Current Debates and Research Gaps in Sports Medicine
A significant challenge in sports medicine is the persistent gap between research findings and their practical application in clinical settings, particularly in elite sports environments. Despite the availability of evidence-based principles for injury prevention, coaches and clinicians continue to struggle with translating this knowledge into elite athlete training. Most of these reasons are caused by different factors, such as team’s dynamics, schedule, and the presence of many stakeholders involved in giving care. Results indicate that what works in studies may not be as effective for elite athletes as intended. To make the most of the research, the entire organization should cooperate, not only the athlete and the clinician.29 Similarly, Sugimoto et al.30 investigated the challenges and opportunities faced by members of the PRiSM Society in terms of research involvement. A survey of 100 respondents (yielding a 35.7% response rate) revealed that the primary barrier was “lack of time” for both SM physicians and AH practitioners. However, the key factors for research facilitation differed between SM physicians, who noted the “presence of research support staff,” and AH practitioners, who underlined “access to research mentors.” While both groups were highly interested in research, AH physicians said they were less comfortable reading research articles than SM doctors (p = 0.018).30 These studies make it clear that incorporating research into sports practice is challenging, especially due to time pressures, job titles, and limited access to resources.

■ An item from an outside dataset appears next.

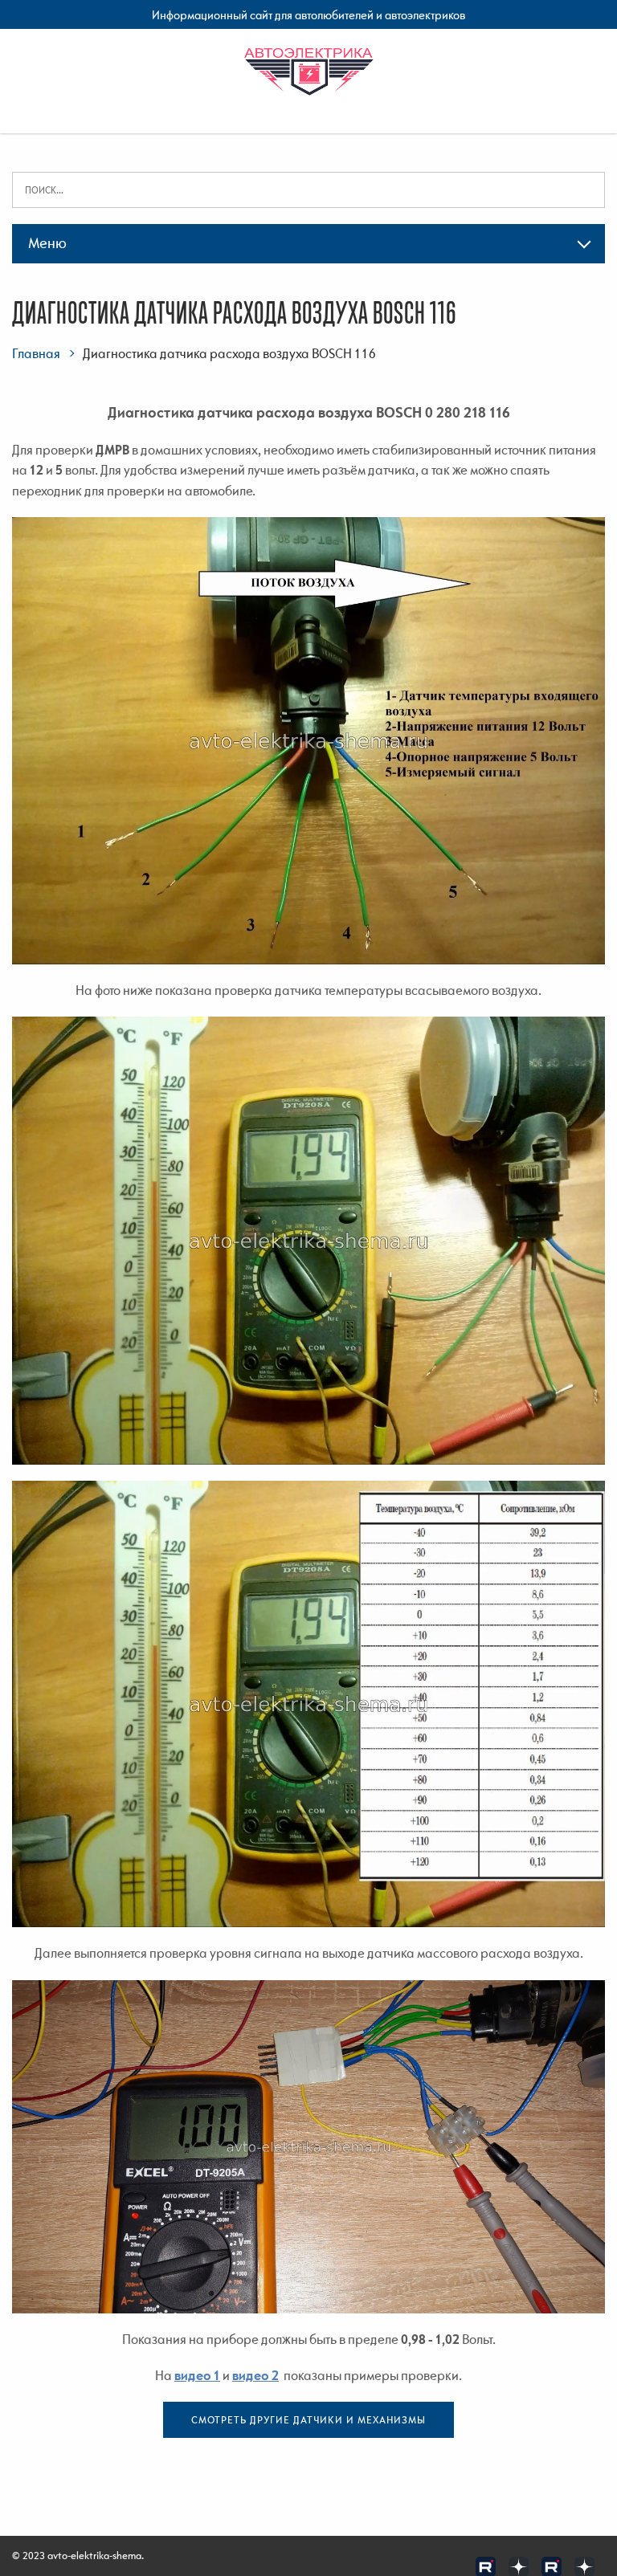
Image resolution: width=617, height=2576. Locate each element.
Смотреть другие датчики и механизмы (308, 2420)
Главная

Future Directions for Sports Medicine
The evolution of sports medicine continues to be shaped by both national developments and advancements in specific clinical areas. Wang and Huang31 provide a detailed summary of the progress and current state of sports medicine in China, offering suggestions on how to address existing issues. The five core areas that have been identified are the development and improvement of arthroscopy, support for athletes, sports rehabilitation, prescription and assessment of exercise, and professional training and education. Furthermore, scientists emphasize the importance of three key topics for future growth: engaging the public in science, preventing illness and ensuring safety in sports, and developing innovative scientific approaches to treatment and diagnosis.31 During the same period, Kerr et al.32 discussed future steps in managing concussions in sports, emphasizing the importance of finding a reliable diagnostic test. Experts believe that techniques such as functional MRI and diffusion tensor imaging can be effectively applied in medical scenarios. Additionally, the article highlights the study of biomarkers and genetic tests, as well as the use of accelerometers on the side of the head to measure the speed at which the brain moves. Allowing replacements during evaluation and including video review are among the suggested methods to enhance the detection of concussions.32 Future sports medicine should prioritize (1) public engagement in science, (2) advanced diagnostic tools like functional MRI for concussions, and (3) standardized protocols for injury prevention and rehabilitation.
Conclusion
The field of sports medicine is evolving rapidly, yet several challenges remain in translating research into clinical practice. While evidence-based recommendations are clear, their implementation in elite sports can be challenging due to practical issues and the diverse needs of each athlete. While many practitioners are interested in research, a lack of resources and time makes it challenging for them to engage in it effectively. While most doctors utilize research support, allied health staff benefit from mentorship, suggesting that each job requires a tailored approach to involve personnel in research tasks. In locations such as China, efforts are underway to develop sports medicine through new minimally invasive techniques, comprehensive rehabilitation services, and proper training. Extractions are being performed to demonstrate to athletes the importance of caring for themselves and their health. Improvements in technology are helping to change sports medicine, especially when it comes to diagnosing concussions. Generally, it is becoming increasingly evident that working together, encouraging advancements, and training are important ways to move forward in sports medicine.